• [Work instruction] Please give back, word for word, only the lines starting at the one containing "Click the compare" and ending at the one containing "Apr 4, 2025" within the material below.

───── Entries provided ─────

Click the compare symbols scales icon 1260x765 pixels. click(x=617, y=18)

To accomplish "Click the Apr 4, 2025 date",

─────
───── Entries provided ─────

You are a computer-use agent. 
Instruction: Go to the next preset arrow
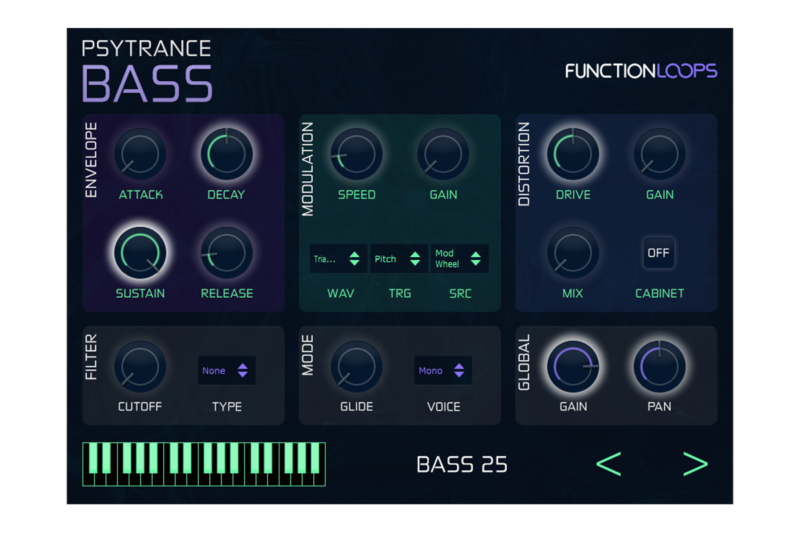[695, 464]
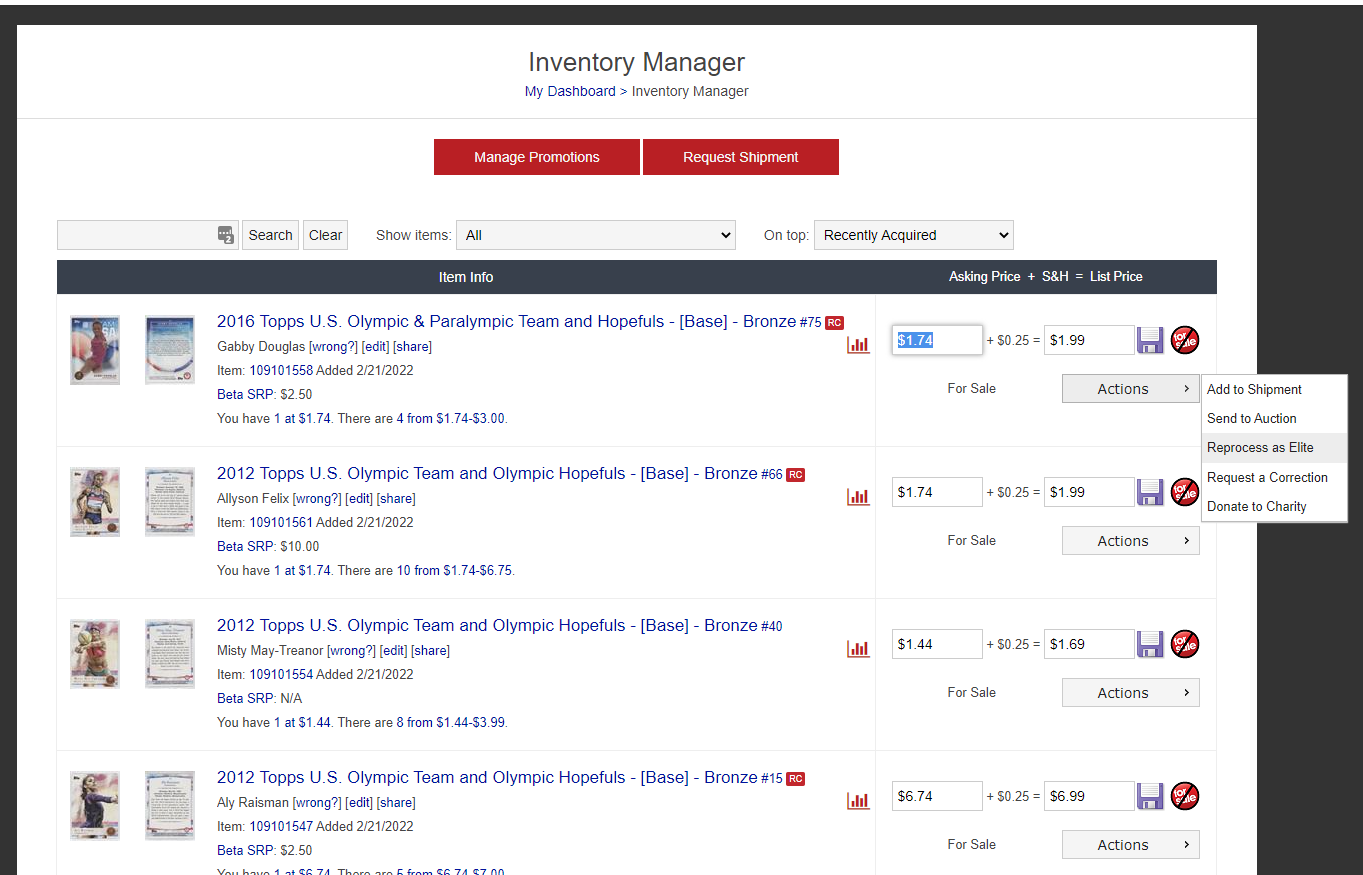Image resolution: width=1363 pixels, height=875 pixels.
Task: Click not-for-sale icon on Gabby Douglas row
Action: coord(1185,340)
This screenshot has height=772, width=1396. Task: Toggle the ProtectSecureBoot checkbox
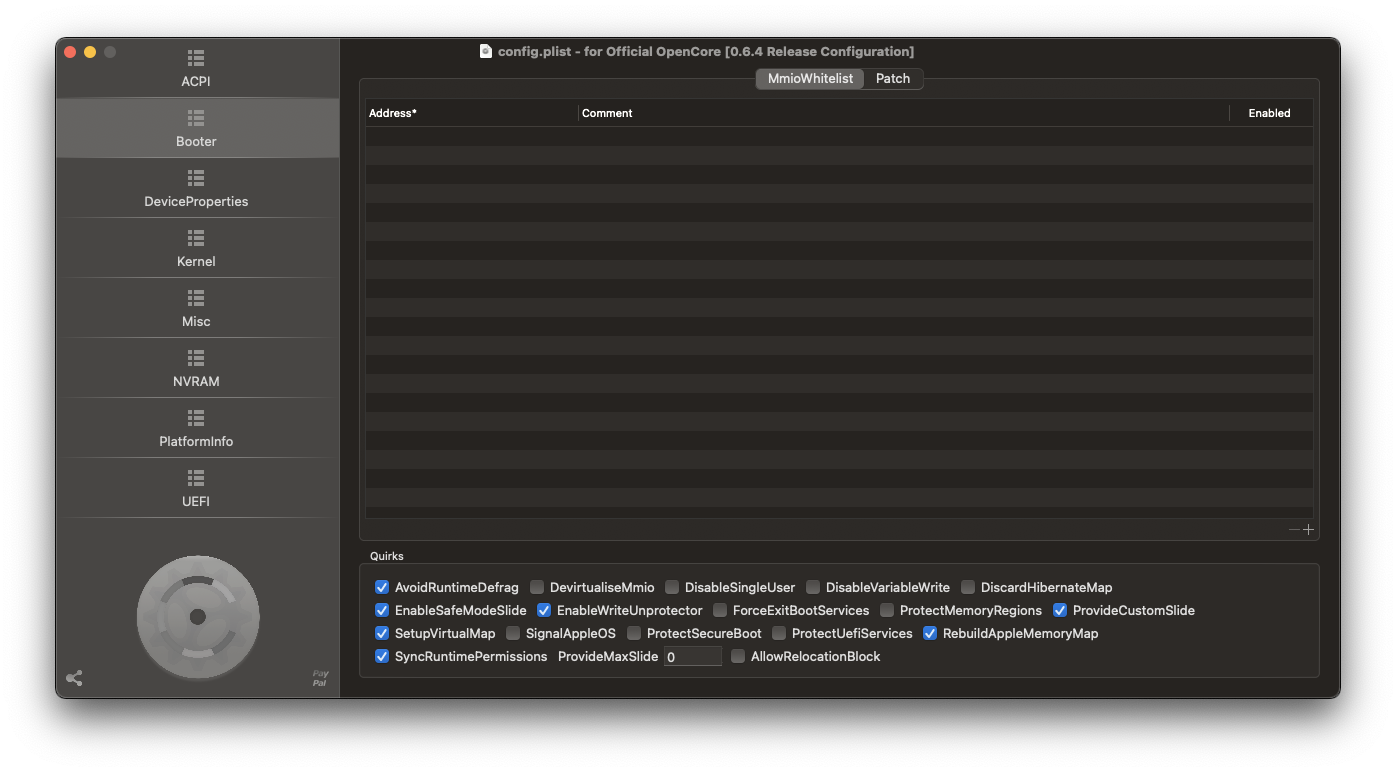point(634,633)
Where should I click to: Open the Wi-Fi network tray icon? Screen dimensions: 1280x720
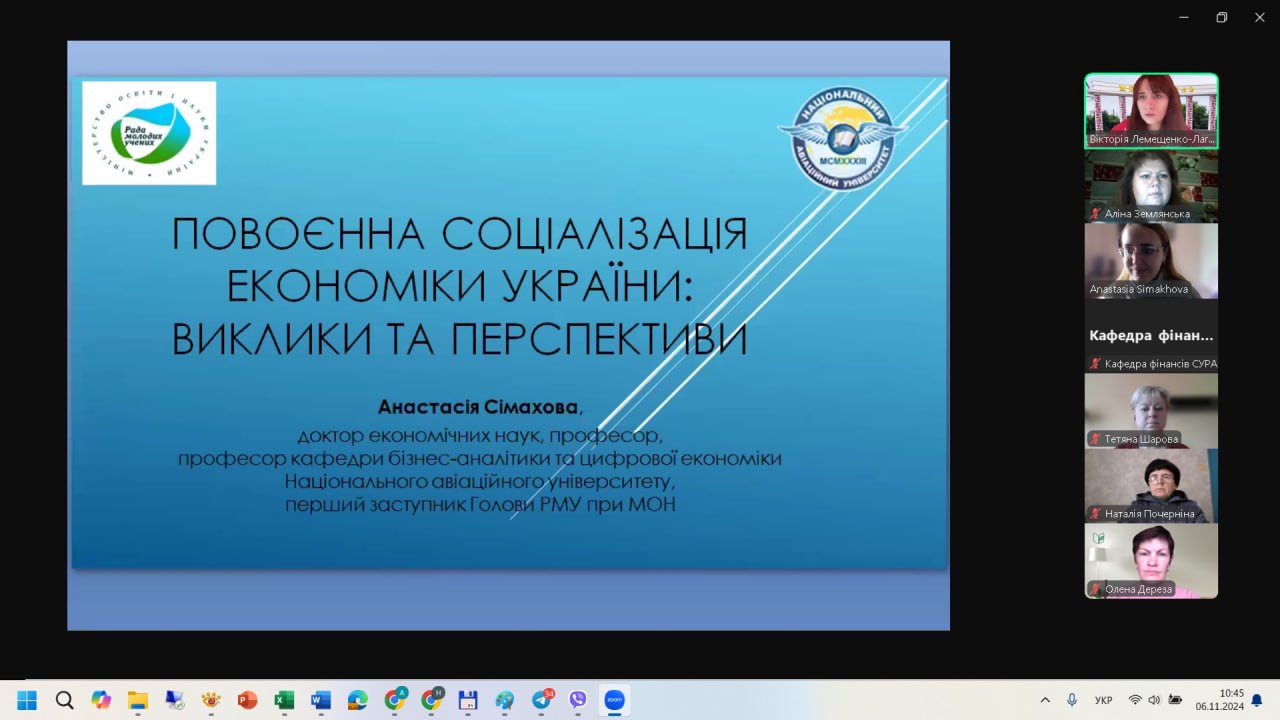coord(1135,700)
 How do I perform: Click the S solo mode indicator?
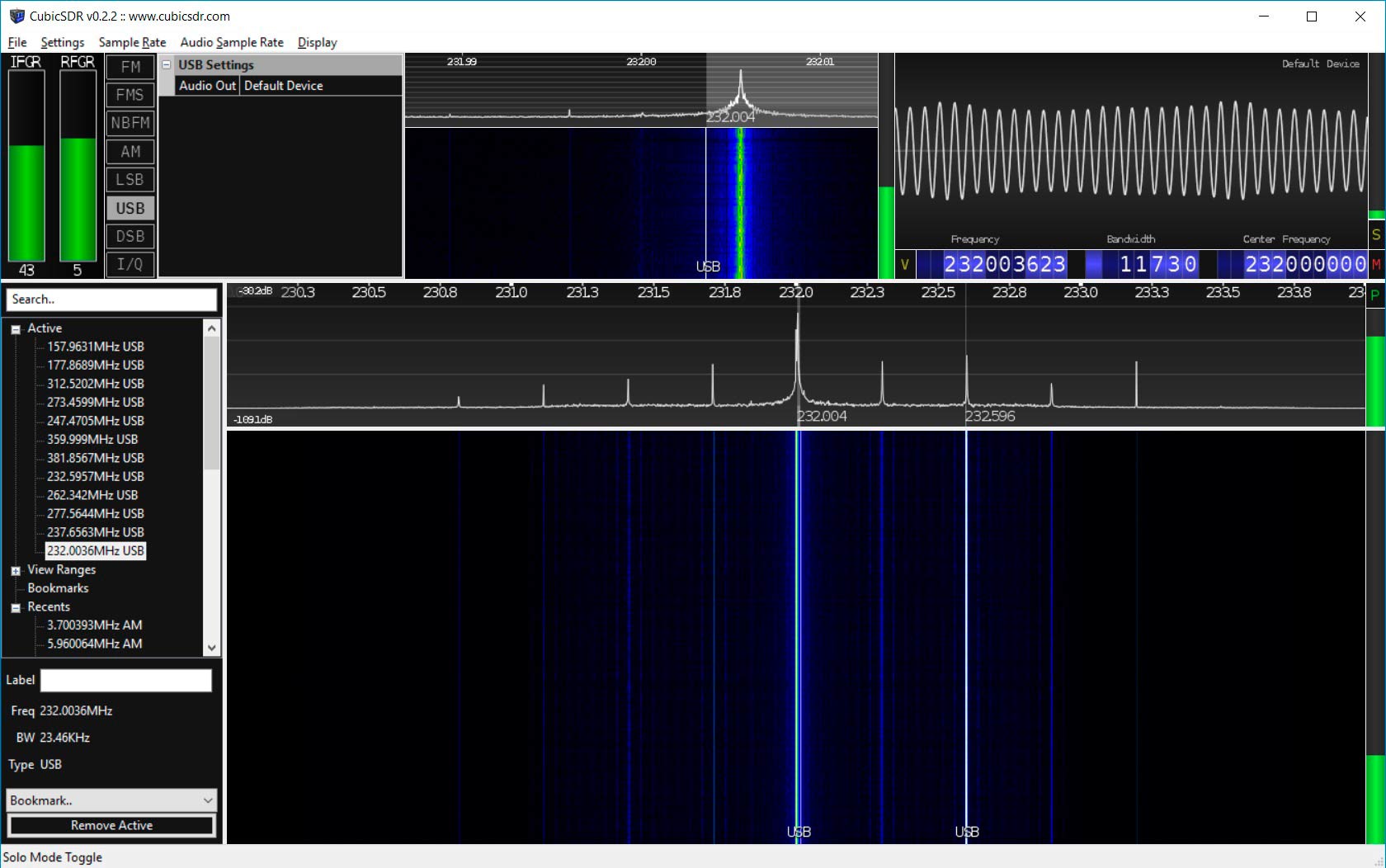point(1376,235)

─────
───── Entries provided ─────

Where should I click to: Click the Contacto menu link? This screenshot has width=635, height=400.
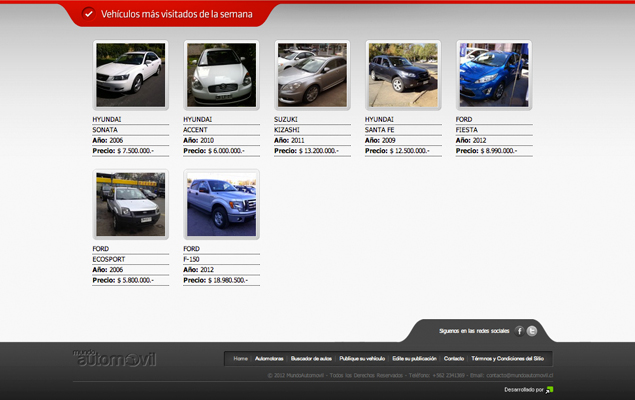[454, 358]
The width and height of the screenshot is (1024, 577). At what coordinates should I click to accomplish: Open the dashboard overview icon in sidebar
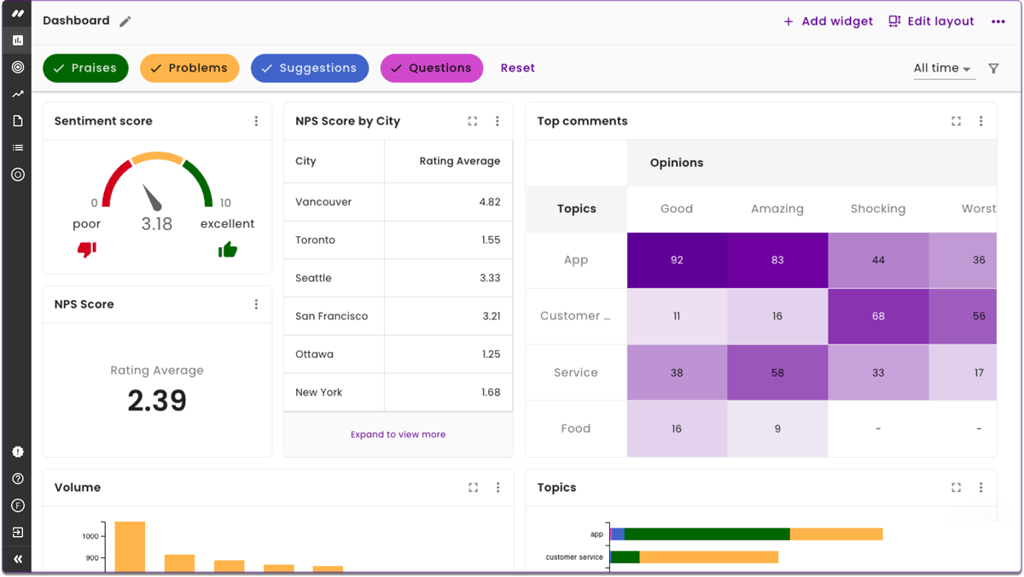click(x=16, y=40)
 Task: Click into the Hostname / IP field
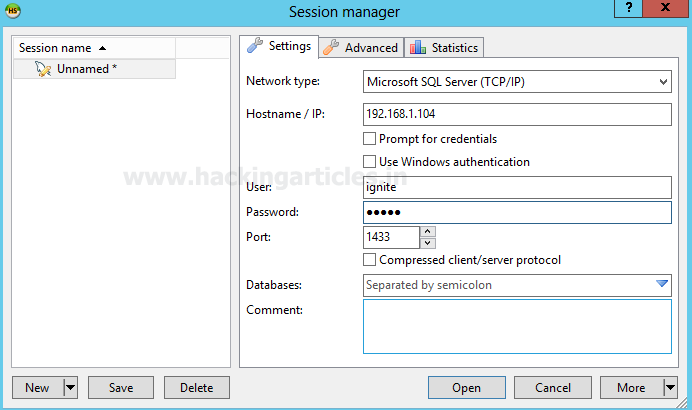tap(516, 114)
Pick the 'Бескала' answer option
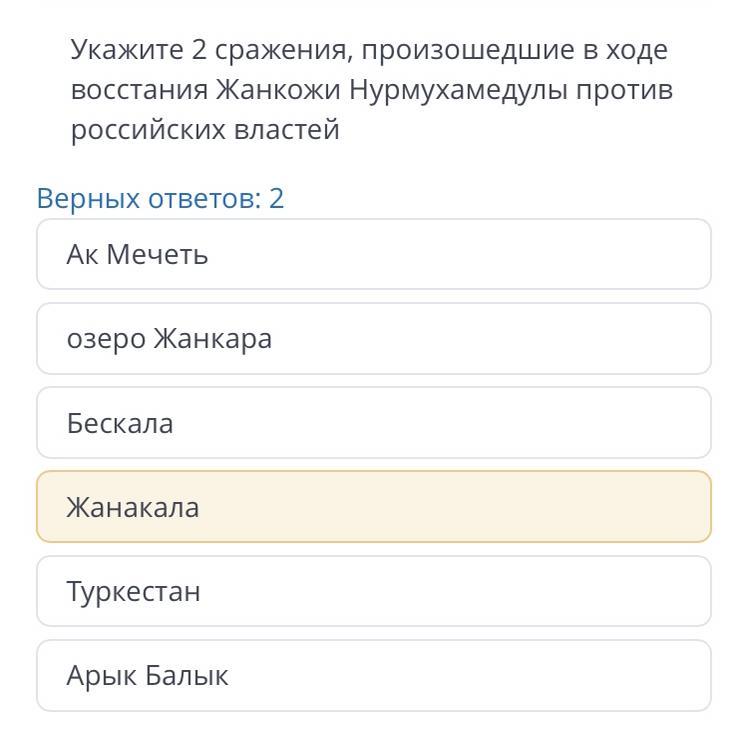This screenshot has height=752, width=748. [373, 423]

─────

• [Answer to the problem]
Click the compare symbols scales icon 1260x765 pixels. click(x=617, y=18)

To accomplish "Click the Apr 4, 2025 date",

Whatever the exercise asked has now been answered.